保証は、債権者と保証人との間で成立します。
保証人が、主債務者に代わって債務を返済することを、保証債務を履行するといいます。保証人は、保証債務を履行すると、債務者に対して、履行に応じた求償権を有することになります。
≪具体例を挙げて説明すると、次のようになります≫
・Aさんが、Bさんから100万円を借り、Cさんが保証人になりました。
⇒主債務者:A 債権者:B 保証人:C
Aさんは、Bさんに対して100万円の貸金債務、Cさんは、Bさんに対して100万円の保証債務を負います。
・Aさんが借金を返さないので、BさんがCさんに請求すると、Cさんは50万円だけ返してくれました。
⇒Aさんは、Bさんに対する50万円の貸金債務とCさんに対する50万円の求償債務を負います。
保証は主債務者に代わって返済する義務であることから、主債務者が返済を続けていれば、通常は、債権者から保証人に対して、保証債務を履行するよう求められません。
そのためなのか、自己破産される方の中に、時々、保証人になっていることを忘れている方や保証債務は自己破産では債権者と扱わなくていいと誤解されている方がいらっしゃいます。
保証債務も免責されます
保証債務も、免責の対象となります。
破産手続きでは、先順位と債権額に応じて債権者を平等に扱うことが強く求められます。したがって、具体的に債権者から保証人として支払うよう請求を受けていない段階であっても、保証債務を債権者一覧表に記載して、破産債権者として扱う必要があります。
保証人が自己破産した場合の、主債務者への影響
【主債務について】
保証人の保証債務が免責されても、主債務者の債権者に対する債務は、特に影響を受けません。

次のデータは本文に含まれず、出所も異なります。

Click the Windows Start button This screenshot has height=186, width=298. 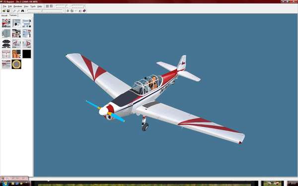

主債務者は、変わらず債権者に対して債務を弁済する必要があります。
なお、保証債務が免責されると、債権者から主債務者に対して、新たな保証人をたてるよう要請されることがあります。
【求償権について】
保証人(破産者)が保証債務を履行し、主債務者に対する求償権を取得している場合、当該求償権は、破産手続きにおいて、財産とみられ、換価処分の対象になります。
★まとめ★
先ほどの例で、今回検討のケースにあてはめてみましょう。Cさんが破産者です。
Cさんが破産することで、Aさんに対する50万円の求償権は換価処分され、Bさんに対する50万円の保証債務は免責されることになります。
他方で、Aさんの、Bさんに対する50万円の貸金債務とCさん(管財人が管理処分権を行使します)に対する50万円の求償債務は、引き続き残ります。
Bさんは、Cさんという保証人を失ったことで、Aさんに新たな保証人を立てるよう請求することができます。